If you are already stropping, plan on sharpening yourself, and intend to use this knife as an "entry level" purchase I'd personally skip the ceramic rod. I have one that doesn't get used now, although some people still swear by them.


----------



## tcmx3 (Mar 22, 2015)

sanyar said:


> What do you mean? I came to understand that Konosuke was well thought of as a quality brand.
> 
> How do I proceed? Only buy a knife from a series that has been properly reviewed instead of something that can be a new and untried series?
> 
> Thanks again



see



tjangula said:


> I think the intent of the other post was not to rush into a purchase just because of the availability. I don't know if there are any "issues" with the brand. I've made some impulse buys in the past for various reasons and now have a number of knifes I don't use; I guess there's always BST.



My advice to you is to buy the seller. If you want something bad enough, it can shade your purchase. For the money, I too think you can do better. I'd pursue something with stronger convexing even if you want a thin edge. JMO.


----------



## Tall Dark and Swarfy (Mar 22, 2015)

$400 seems a bit expensive, however if the knife is indeed solid Ginsanko and not clad, and seeing that attractive rosewood handle, I would say it may be appropriately priced.

Not being fully familiar with the VAT situation it's hard for many of us (especially from the US) to provide counsel with regard to value. I know that Knife Kulture in Singapore has the much lauded Konosuke 240 in HD semi-stainless steel with a simple Ho wood handle for $274. Very similar knives are produced by Yusuke Sakai and available from eBay merchant bluewayjapan. Both brands exhibit excellent fit and finish. But again, your VAT situation really drives the value.

Cheers,

Rick


----------



## James (Mar 22, 2015)

This looks a lot like the Kono GS, which is SLD (?). The markings seem to be identical and it's a clad blade (cladding line in the 3rd pic).


----------



## supersayan3 (Mar 23, 2015)

VAT in NORWAY is 25% of the total value of the knife


----------



## sanyar (Mar 23, 2015)

tjangula said:


> If you are already stropping, plan on sharpening yourself, and intend to use this knife as an "entry level" purchase I'd personally skip the ceramic rod. I have one that doesn't get used now, although some people still swear by them.



So you say that one ideally should touch up the knife with a strop, and not first with a rod then a strop? I was thinking that the steel realigns and is more "coarse" than a strop, and that a strop just polishes the edge as a finisher.

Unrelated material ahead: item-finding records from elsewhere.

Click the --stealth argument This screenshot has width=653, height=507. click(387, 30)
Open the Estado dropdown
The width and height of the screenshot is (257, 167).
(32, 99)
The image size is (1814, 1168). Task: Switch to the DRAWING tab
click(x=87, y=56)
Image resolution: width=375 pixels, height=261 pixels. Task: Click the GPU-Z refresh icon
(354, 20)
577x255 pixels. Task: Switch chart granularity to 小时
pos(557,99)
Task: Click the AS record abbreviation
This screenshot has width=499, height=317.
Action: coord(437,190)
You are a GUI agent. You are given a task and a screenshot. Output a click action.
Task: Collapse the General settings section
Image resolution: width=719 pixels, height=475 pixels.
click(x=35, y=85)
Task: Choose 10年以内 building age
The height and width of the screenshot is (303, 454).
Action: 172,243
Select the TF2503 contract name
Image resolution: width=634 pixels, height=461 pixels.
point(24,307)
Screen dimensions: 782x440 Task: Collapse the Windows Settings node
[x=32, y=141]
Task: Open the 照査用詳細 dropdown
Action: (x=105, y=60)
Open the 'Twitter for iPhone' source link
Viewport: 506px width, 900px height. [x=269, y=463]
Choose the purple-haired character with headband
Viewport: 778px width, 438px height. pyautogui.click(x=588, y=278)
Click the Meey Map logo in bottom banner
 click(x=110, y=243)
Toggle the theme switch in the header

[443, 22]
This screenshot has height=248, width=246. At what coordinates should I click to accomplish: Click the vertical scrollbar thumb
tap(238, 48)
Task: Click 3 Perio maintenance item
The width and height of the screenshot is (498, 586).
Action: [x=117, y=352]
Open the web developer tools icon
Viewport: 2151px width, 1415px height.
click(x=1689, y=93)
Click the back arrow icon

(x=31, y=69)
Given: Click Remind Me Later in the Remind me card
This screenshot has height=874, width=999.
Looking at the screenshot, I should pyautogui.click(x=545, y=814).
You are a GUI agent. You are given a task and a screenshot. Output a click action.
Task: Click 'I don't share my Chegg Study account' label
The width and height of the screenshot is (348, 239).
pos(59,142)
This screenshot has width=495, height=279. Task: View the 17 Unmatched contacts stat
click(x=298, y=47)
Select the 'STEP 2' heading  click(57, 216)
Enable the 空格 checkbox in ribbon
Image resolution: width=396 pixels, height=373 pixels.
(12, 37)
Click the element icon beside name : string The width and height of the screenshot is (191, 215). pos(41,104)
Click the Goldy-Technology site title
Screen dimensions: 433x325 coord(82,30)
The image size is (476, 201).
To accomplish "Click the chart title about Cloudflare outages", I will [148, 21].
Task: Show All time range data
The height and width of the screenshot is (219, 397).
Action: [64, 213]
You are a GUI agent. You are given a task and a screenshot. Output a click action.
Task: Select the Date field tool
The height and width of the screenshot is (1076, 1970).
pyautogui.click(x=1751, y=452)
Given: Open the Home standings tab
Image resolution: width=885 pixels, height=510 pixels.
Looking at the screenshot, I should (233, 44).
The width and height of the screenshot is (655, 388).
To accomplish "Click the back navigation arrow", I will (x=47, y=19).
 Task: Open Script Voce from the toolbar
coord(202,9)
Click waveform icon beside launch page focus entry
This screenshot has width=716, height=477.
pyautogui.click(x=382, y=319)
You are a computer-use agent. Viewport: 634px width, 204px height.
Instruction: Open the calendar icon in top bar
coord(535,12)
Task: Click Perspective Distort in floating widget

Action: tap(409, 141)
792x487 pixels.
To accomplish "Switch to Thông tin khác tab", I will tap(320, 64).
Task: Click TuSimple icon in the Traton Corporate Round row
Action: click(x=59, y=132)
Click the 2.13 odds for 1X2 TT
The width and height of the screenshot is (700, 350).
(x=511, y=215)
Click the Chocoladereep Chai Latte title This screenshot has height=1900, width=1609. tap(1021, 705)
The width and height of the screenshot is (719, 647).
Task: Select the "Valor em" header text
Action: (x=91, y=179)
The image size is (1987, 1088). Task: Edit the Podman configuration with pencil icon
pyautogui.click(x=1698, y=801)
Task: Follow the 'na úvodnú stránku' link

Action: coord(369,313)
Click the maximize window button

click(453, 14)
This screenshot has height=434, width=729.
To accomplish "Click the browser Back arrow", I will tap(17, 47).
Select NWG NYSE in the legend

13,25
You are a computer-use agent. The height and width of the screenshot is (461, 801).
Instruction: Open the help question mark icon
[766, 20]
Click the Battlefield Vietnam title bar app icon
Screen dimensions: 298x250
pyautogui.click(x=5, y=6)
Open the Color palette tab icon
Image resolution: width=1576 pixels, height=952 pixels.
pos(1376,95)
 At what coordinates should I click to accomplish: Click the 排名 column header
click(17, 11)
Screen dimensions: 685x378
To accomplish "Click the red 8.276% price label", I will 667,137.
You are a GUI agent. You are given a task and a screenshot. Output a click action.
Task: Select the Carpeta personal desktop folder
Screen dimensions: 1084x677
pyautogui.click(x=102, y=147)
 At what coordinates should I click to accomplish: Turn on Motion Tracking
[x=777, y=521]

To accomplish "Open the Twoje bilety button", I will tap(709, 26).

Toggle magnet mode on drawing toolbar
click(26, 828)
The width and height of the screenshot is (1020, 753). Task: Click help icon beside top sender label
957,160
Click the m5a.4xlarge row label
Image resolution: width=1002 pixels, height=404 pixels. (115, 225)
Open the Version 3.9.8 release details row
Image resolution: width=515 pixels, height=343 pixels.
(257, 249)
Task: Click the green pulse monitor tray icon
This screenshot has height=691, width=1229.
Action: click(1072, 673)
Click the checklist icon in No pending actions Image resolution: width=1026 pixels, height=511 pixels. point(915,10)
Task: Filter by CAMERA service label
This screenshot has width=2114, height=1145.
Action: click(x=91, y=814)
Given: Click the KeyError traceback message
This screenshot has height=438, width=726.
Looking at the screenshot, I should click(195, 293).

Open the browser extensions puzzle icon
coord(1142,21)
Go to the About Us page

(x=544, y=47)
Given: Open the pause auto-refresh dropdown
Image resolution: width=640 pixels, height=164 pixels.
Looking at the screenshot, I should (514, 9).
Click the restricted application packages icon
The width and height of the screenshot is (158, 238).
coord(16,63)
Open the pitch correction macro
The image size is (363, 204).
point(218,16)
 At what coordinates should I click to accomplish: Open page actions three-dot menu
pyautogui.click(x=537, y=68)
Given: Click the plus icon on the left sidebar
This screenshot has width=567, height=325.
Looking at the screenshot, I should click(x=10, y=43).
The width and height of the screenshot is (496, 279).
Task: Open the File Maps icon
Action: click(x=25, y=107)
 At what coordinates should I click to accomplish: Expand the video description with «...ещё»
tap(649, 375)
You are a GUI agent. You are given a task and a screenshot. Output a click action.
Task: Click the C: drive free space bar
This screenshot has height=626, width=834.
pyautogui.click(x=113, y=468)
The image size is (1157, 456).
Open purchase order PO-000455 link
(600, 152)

Tall Dark and Swarfy said:


> $400 seems a bit expensive, however if the knife is indeed solid Ginsanko and not clad, and seeing that attractive rosewood handle, I would say it may be appropriately priced.


I checked with Konosuke, and they confirmed the knife being sanmai. Dunno what it is clad with, but then the Ginsanko is solely the core steel. A bit disappointing that the seller did not express any doubt when stating that it was not sanmai. I like sanmai as I love the look of the core steel emerging from between the softer steel cladding. Knives made of one piece of steel looks a bit more "dull". From what you said, I gathered that a solid ginsanko objectively speaking would be more expensive than a sanmai with just the core steel as ginsanko. Is this correct?




James said:


> This looks a lot like the Kono GS, which is SLD (?). The markings seem to be identical and it's a clad blade (cladding line in the 3rd pic).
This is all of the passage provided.